Marxista fanático desde a juventude  – acentuam seus biógrafos –, afeito à discussão e à ação política ao lado de Lênin, é também um dos responsáveis pela criação da ética bolchevique, um comportamento que sustentava a imagem do homem e dos costumes dos proletários fundadores do estado soviético.

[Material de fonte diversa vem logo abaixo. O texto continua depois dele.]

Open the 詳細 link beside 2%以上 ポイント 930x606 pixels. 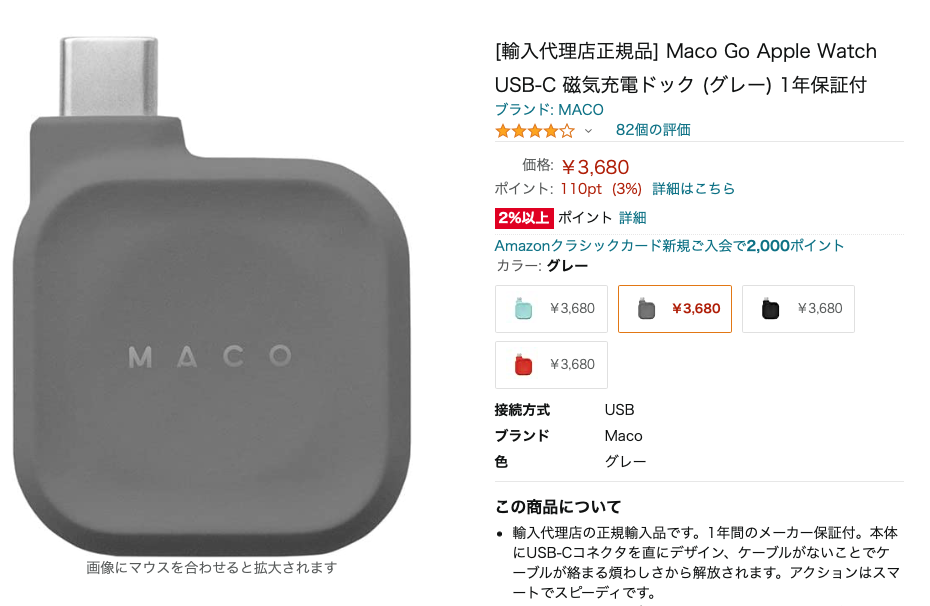[632, 218]
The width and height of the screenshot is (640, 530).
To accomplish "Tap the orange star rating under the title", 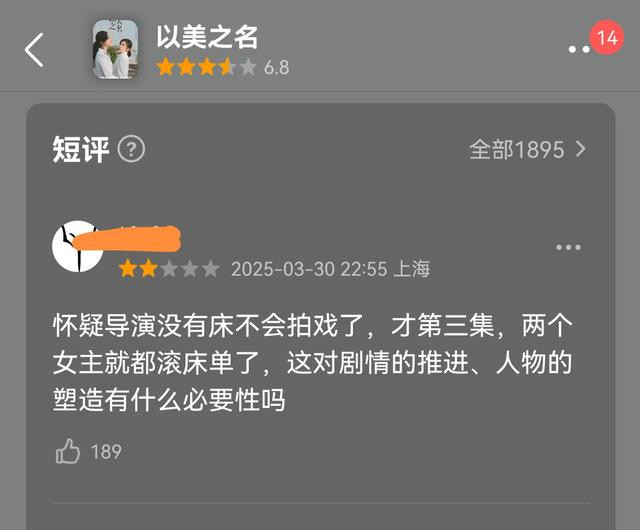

Melodramático, enérgico e orgulhoso como o retrataram, liderava o partido, chefiava o governo, gostava da companhia de intelectuais e se considerava um deles. Lia e comentava a história, discutia o teatro e o cinema, aprovava a estética do realismo socialista que definia e conceituava: “O artista deve mostrar a vida com veracidade. E se ele mostra nossa vida verdadeira, não pode deixar de mostrá-la avançando para o socialismo. Isso é e será realismo socialista”. Khruchiov o batizou de “o homem de sete faces.” O resultado político, para ele estava em primeiro lugar, como se evidencìou no período ditadura com os processos, as execuções e o terror, censurando e distribuindo edições falsas de jornais.
Parece que os comunistas brasileiros deixaram de lado a leitura dos clássicos, e divulgam novidades européias e norte-americanas de conteúdo revisionista, estimulados por interpretações artificiosas de filósofos de segunda mão.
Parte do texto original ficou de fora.